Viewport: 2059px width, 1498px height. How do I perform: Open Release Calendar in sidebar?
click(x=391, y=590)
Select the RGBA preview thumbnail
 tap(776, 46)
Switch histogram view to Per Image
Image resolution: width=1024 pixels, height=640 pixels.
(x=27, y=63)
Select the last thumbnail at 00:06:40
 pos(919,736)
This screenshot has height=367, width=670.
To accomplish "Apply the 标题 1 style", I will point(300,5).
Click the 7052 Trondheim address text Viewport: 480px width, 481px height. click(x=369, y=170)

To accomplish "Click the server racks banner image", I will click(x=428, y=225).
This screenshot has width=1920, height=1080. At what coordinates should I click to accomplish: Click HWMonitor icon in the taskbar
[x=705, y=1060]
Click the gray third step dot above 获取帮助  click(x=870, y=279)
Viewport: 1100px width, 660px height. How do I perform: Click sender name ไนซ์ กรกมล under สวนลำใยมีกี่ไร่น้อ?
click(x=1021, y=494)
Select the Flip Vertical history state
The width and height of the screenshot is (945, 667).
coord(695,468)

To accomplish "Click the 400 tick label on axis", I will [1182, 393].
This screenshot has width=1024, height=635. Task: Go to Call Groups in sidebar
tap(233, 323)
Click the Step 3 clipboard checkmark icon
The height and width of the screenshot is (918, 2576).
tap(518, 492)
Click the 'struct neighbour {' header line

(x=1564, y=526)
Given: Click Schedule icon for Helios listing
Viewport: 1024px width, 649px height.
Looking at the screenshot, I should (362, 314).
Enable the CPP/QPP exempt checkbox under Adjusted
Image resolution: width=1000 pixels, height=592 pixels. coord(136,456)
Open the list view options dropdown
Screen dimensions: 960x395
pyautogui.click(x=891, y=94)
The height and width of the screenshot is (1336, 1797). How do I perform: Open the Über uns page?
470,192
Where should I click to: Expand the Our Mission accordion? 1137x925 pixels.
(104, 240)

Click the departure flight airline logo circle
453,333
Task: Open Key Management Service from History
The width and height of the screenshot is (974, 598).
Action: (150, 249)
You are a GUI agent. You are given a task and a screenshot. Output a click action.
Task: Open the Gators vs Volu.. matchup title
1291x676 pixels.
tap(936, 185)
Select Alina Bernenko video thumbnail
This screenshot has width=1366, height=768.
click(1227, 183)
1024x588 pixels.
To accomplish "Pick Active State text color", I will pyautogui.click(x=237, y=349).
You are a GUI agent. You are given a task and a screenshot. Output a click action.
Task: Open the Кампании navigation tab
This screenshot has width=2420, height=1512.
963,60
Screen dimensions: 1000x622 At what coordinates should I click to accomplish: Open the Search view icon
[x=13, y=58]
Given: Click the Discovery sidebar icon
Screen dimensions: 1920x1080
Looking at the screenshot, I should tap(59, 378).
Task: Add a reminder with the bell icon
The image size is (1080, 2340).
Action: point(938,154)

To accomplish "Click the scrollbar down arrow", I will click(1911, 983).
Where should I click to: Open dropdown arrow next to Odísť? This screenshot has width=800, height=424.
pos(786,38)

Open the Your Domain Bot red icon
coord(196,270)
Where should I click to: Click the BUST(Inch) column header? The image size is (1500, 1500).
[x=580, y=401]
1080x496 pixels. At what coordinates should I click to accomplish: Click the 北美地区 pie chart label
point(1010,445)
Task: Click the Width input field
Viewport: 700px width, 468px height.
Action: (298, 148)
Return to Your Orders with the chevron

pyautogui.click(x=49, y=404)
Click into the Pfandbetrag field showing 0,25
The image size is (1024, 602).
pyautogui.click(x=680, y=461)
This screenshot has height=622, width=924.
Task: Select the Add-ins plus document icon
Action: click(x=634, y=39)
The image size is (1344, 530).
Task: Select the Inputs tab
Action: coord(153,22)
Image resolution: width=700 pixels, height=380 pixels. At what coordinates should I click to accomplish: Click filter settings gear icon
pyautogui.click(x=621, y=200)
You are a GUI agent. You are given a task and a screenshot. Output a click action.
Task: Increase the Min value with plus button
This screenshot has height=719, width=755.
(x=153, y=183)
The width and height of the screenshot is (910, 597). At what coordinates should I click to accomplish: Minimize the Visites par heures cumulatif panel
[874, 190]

________________________________________

The task:
Please reproduce the records from their start through the line containing "click(x=1021, y=494)", switching "thumbnail" to "tile" and leaving everything else the same.

Problem solution:
Viewport: 2059px width, 1498px height. How do I perform: Open Release Calendar in sidebar?
click(x=391, y=590)
Select the RGBA preview tile
 tap(776, 46)
Switch histogram view to Per Image
Image resolution: width=1024 pixels, height=640 pixels.
(x=27, y=63)
Select the last tile at 00:06:40
 pos(919,736)
This screenshot has height=367, width=670.
To accomplish "Apply the 标题 1 style", I will point(300,5).
Click the 7052 Trondheim address text Viewport: 480px width, 481px height. click(x=369, y=170)

To accomplish "Click the server racks banner image", I will click(x=428, y=225).
This screenshot has width=1920, height=1080. At what coordinates should I click to accomplish: Click HWMonitor icon in the taskbar
[x=705, y=1060]
Click the gray third step dot above 获取帮助  click(x=870, y=279)
Viewport: 1100px width, 660px height. How do I perform: Click sender name ไนซ์ กรกมล under สวนลำใยมีกี่ไร่น้อ?
click(x=1021, y=494)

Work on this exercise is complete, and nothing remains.